▶ ACTION ITEM
Retype the comment thread below, word for word, from "The whole interview" up to and including "is clearly wrong.".

SUPPLIED PASSAGE below:

Incidentally, this reminds me of Scott Alexander's post about moral offsetting- the idea that (e.g.) $70 donated to PETA undoes the entire lifetime of animal harm caused by a carnivore. I'm not sure what I think about it. At a micro level it makes sense (with the obvious caveat that it's better to do the offset without eating the meat.) But on a macro-level it fails a sort of categorical imperative- if everyone offset their own meat consumption, there would be no meat consumption.
I'm not sure if anyone else listens to Tyler Cowen's podcast but he just did an interview with Singer, where he cited our gracious blog host as an underrated philosopher worth paying attention to! You're hitting the big time!
Very flattering! :-)
The whole interview was fantastic, though. Here's the link if anyone's interested: https://conversationswithtyler.com/episodes/peter-singer/
Yeah probably should have mentioned it's an interesting discussion in general, but obviously the most important part was your (deserved) shout out
One objection to Kagan's view comes from Dustin Crummett. The idea is that what matters to one's well-being is how nearby the possible world is where they are a person. But if this were true, then if one created a button that would turn all animals into people if pressed, and then destroyed it before pressing it, this would make factory farming vastly worse, because it would make the possible world where they are persons much more nearby. This is clearly wrong.

End of SUPPLIED PASSAGE.
PROVIDED INFORMATION below:

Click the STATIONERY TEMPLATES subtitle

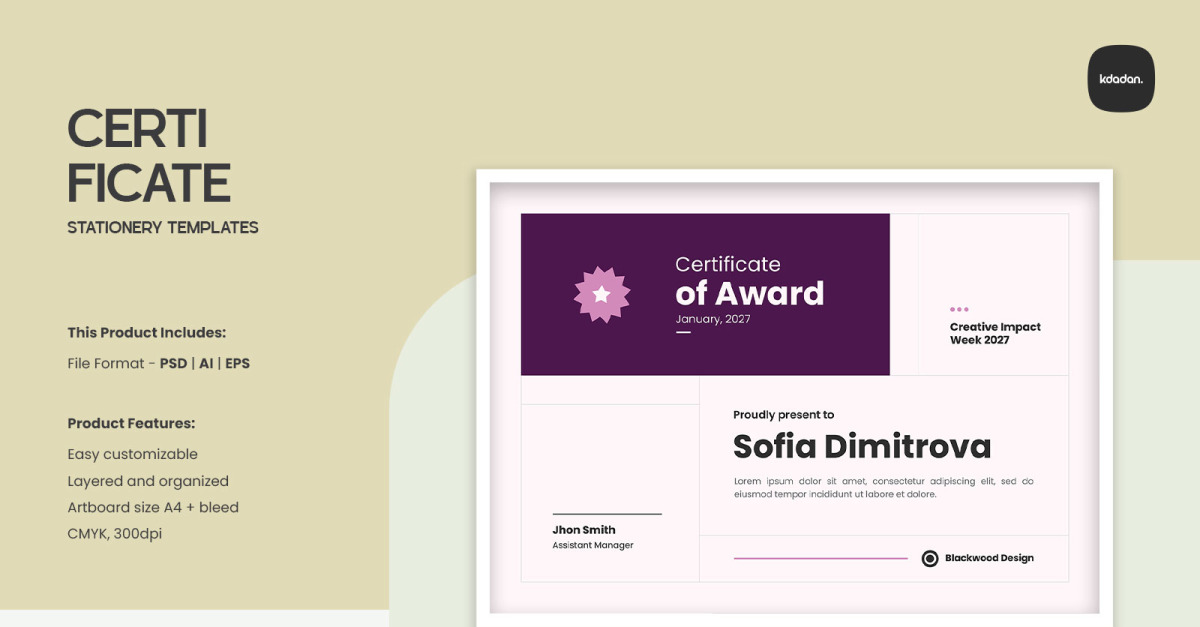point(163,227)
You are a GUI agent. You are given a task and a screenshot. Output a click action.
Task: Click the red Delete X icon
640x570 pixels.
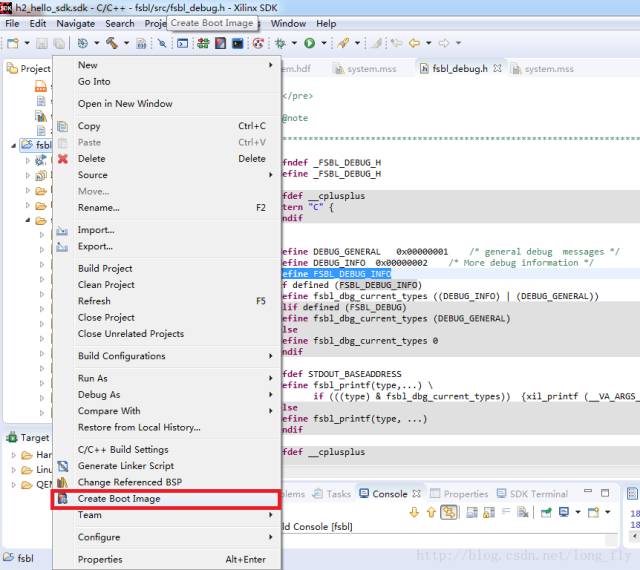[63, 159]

End of PROVIDED INFORMATION.
PROVIDED INFORMATION below:

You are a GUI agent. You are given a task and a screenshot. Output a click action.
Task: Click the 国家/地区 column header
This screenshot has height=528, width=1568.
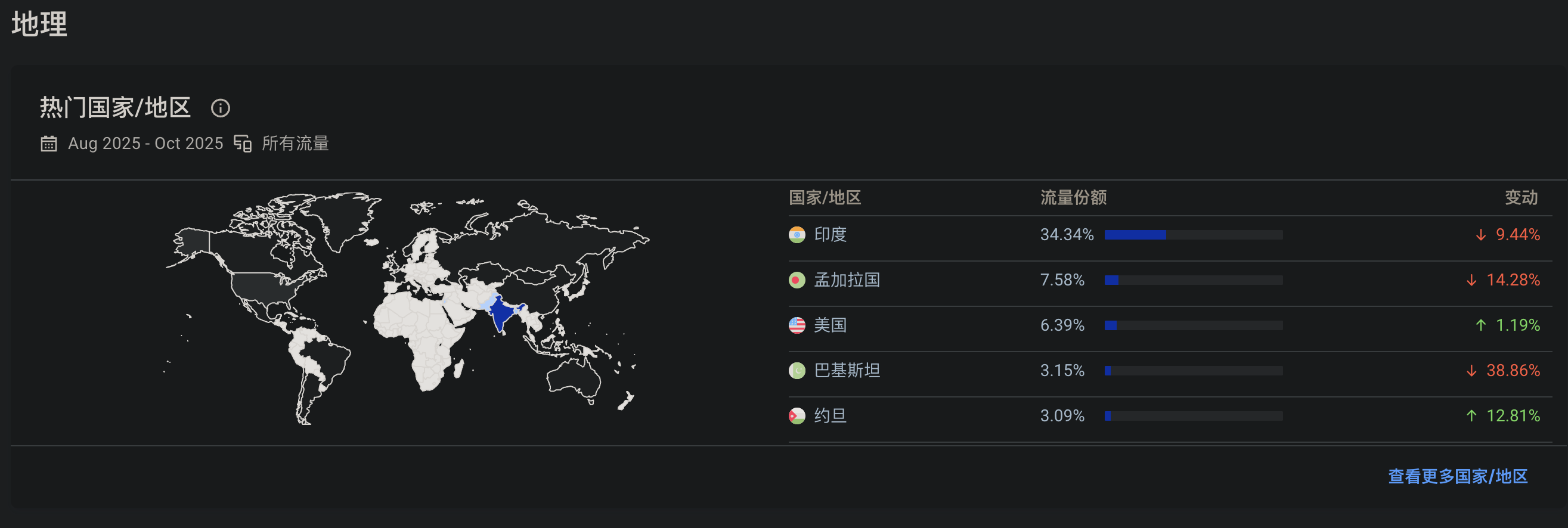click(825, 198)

End of PROVIDED INFORMATION.

▶ ANSWER BOX
The whole interview was fantastic, though. Here's the link if anyone's interested: https://conversationswithtyler.com/episodes/peter-singer/
Yeah probably should have mentioned it's an interesting discussion in general, but obviously the most important part was your (deserved) shout out
One objection to Kagan's view comes from Dustin Crummett. The idea is that what matters to one's well-being is how nearby the possible world is where they are a person. But if this were true, then if one created a button that would turn all animals into people if pressed, and then destroyed it before pressing it, this would make factory farming vastly worse, because it would make the possible world where they are persons much more nearby. This is clearly wrong.